> _Task statement_: Print the first line of the data below and every one after it, through the line containing "Given: Click the blue search magnifier button", exactly as written.

[Opening Data records section]

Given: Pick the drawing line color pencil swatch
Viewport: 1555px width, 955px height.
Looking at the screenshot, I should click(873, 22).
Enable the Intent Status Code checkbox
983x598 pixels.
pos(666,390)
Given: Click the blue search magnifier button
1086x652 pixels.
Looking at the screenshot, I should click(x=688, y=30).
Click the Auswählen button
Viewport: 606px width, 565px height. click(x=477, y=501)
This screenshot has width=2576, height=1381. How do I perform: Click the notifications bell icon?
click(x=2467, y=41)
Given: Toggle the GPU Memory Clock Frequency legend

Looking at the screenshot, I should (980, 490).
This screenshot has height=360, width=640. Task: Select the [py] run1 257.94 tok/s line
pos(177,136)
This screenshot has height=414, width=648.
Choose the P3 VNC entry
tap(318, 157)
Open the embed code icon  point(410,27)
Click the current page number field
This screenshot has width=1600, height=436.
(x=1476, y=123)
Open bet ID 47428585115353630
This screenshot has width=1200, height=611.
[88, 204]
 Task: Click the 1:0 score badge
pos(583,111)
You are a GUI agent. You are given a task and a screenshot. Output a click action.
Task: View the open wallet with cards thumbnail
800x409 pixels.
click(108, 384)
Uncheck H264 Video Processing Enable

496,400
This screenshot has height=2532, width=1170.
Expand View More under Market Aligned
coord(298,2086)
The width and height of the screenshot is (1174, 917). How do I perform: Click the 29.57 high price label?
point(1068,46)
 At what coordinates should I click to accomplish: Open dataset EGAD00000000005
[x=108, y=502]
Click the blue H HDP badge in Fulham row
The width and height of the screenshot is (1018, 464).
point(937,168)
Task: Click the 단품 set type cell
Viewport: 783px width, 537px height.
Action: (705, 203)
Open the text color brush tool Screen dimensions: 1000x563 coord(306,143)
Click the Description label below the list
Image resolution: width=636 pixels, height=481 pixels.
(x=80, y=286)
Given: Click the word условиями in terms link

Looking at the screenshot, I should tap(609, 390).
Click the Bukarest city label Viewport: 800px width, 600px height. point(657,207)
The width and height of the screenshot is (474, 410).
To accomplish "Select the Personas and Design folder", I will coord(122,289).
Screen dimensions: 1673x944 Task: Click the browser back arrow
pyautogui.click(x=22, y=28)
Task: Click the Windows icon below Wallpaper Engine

[Closing Data records section]

> _Response box_:
Given: Pick the drawing line color pencil swatch
Viewport: 1555px width, 955px height.
Looking at the screenshot, I should click(873, 22).
Enable the Intent Status Code checkbox
983x598 pixels.
pos(666,390)
Given: Click the blue search magnifier button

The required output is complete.